On Tue, 1 Mar 2022 00:25:13 +0100
Peter Zijlstra <[email protected]> wrote:

> On Mon, Feb 28, 2022 at 03:07:05PM +0900, Masami Hiramatsu wrote:
> > Hi Peter,
> >
> > So, instead of this change, can you try below?
> > This introduce the arch_adjust_kprobe_addr() and use it in the kprobe_addr()
> > so that it can handle the case that user passed the probe address in
> > _text+OFFSET format.
>
> It works a little... at the very least it still needs
> arch_kprobe_on_func_entry() allowing offset 4.
>
> But looking at this, we've got:
>
> kprobe_on_func_entry(addr, sym, offset)
> _kprobe_addr(addr, sym, offset)
> if (sym)
> addr = kprobe_lookup_name()
> = kallsyms_lookup_name()
> arch_adjust_kprobe_addr(addr+offset)
> skip_endbr()
> kallsyms_loopup_size_offset(addr, ...)
> kallsyms_lookup_size_offset(addr, NULL, &offset)
> arch_kprobe_on_func_entry(offset)
>
> Which is _3_ kallsyms lookups and 3 weak/arch hooks.

Yeah.

>
> Surely we can make this a little more streamlined?
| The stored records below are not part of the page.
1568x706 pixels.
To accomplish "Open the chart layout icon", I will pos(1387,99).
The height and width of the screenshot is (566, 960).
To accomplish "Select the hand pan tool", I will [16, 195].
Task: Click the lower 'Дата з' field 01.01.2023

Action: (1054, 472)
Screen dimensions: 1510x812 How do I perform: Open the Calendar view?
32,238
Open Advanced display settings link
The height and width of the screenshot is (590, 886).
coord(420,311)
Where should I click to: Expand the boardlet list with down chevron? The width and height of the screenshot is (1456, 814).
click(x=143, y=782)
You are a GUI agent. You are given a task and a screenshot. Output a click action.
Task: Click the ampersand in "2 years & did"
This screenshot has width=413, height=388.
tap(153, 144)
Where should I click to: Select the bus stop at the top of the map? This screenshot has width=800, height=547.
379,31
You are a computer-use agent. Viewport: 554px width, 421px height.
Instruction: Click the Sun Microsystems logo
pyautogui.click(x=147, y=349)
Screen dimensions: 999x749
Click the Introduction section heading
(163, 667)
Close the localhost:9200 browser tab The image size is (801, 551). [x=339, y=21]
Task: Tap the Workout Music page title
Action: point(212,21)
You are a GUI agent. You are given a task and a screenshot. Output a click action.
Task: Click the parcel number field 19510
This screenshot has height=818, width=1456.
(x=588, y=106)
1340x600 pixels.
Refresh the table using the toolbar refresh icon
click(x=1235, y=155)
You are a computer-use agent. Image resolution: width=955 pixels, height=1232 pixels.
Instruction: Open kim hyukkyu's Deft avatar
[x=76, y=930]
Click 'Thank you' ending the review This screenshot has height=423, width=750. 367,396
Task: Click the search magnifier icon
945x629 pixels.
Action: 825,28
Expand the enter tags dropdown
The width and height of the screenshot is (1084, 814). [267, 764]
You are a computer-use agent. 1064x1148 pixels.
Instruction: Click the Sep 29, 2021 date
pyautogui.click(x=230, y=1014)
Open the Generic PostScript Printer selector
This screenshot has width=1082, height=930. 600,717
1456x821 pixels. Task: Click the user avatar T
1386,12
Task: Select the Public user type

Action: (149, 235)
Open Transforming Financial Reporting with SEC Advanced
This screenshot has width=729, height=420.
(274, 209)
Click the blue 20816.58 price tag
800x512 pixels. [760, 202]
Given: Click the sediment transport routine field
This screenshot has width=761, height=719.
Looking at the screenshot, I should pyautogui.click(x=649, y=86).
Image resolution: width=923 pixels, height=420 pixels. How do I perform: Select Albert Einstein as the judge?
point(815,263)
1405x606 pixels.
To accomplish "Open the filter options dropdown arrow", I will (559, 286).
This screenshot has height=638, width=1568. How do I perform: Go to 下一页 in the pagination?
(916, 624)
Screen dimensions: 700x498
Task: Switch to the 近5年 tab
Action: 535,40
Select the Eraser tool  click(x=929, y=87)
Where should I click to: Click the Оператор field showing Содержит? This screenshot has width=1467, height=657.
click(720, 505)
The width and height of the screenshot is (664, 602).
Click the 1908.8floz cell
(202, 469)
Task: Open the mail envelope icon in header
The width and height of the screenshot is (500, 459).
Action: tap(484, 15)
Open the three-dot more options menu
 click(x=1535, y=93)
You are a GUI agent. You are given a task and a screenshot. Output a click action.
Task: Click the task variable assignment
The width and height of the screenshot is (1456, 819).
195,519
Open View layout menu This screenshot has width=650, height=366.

The below seems to
> work.

OK, let me check.

>
> I think with a little care and testing it should be possible to fold all
> the magic of PowerPC's kprobe_lookup_name() into this one hook as well,
> meaning we can get rid of kprobe_lookup_name() entirely. Naveen?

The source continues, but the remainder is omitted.